Что ж, поглядим на нее — на представление автора о человеке, заключенное в романе, — в манере изображать действующих лиц. Давным — давно известно: понимание писателем собственных персонажей сродни тому, как он вообще понимает человека. Чернышевский относится к своим героям как к марионеткам, каковыми он считает и людей, иначе не говорилось бы: «Мы сумеем устроить жизнь» и т. д. Воля, наклонности, желания самих людей, ради которых устраивается жизнь, в этой формуле отсутствуют, и я снова задаю вопрос: но может ли бытъ так, что эта жизнь кому‑то придется не по вкусу? Чернышевский молчит, «кто‑то» не его предмет, он занят народом, человечеством. Именно в этом случае легко пренебречь интересами лица, всегда мешающего обобщению. Только отвлекшись от лица, можно судить о человечестве, состоящем, однако, из отдельных лиц, и потому суждения автора не пригодны для понимания ни жизни человека, ни жизни человечества, его роман ни о ком. Ложность нарисованных в романе картин подтверждается следующим. После оглушительного успеха романа молодежь с увлечением принялась организовывать в Петербурге, в провинции «мастерские Веры Павловны», но все они быстро распались. Знания технологии, экономики оказались второстепенными, перевесили взаимоотношения людей, а об этом у Чернышевского ни слова, одни выдумки. Вероятно, он и сам мало что разумел в человеческих отношениях и добавил к этому утопические вымыслы, рухнувшие при первой же попытке реализовать их. Судьба мастерских содержала в зародыше судьбу самой коммунистической утопии.
Дух «обобщения», отвлечения от реальной, каждодневной жизни проявился, в частности, и в том, что среди частых в романе разговоров о любви, об отношениях полов совсем нет ни любви, ни полов, как будто рассказана история существ однополых, бесполых.
«Старик и старуха, у которых они (Вера и Лопухов. — В. М.) поселились, много толковали между собою о том, как странно живут молодые, — будто вовсе и не молодые, даже не муж и жена, а так, точно не знаю кто.
-<…>На то похоже, как бы сказать, она ему сестра была или он ей брат» (с. 165).

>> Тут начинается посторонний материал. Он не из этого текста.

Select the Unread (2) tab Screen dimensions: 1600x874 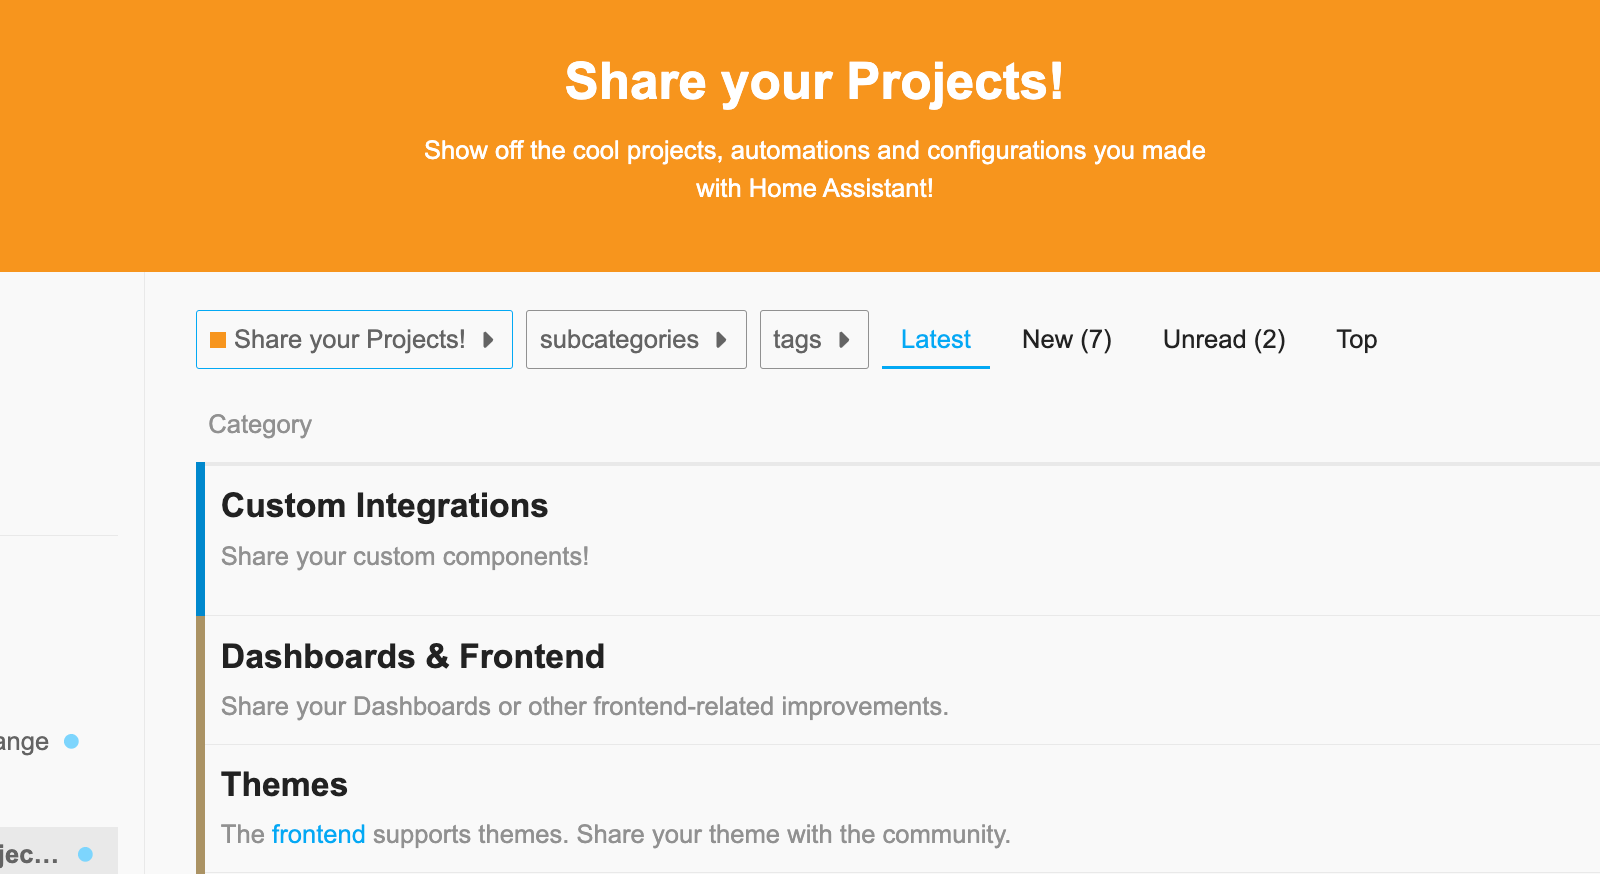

Я веду речь не об откровенных сценах, каких русская литература той поры вообще избегала, но об описаниях, давших бы повод вообразить супружескую жизнь, любовные отношения. Нет пластического, физического (не физиологического) воплощения страстных отношений, одни разговоры о страсти. Что известно о семье Лопуховых? Только то, что они не могут являться один к другому небрежно одетыми. Кроме быстро надоедающего «мой миленький» автор никак неизображает жизни мужа и жены. То‑то хозяйка квартиры спрашивает однажды у Веры:
— … Вы какой веры будете? — Обыкновенно какой, русской, — говорит. — А супружник ваш? — Тоже, говорит, русский. — А секты никакой не изволите содержать? — Никакой, говорит, а вам почему так вздумалось? — Да вот почему<…>, вы с муженьком‑то живете ли? — Засмеялась: живем, говорит (с. 167).
«Живем» и нет в романе, герои не живы, потому что связаны авторской волей, а своей, литературной, у них нет. Влюбившись в Кирсанова, Вера уходит к нему от Лопухова. Она ждет Кирсанова с работы, тот приходит. «Она идет с тарелками… Ха, ха, ха, ха, мой милый! первая забота влюбленных при первом свидании — поскорее пообедать!..» (с. 374).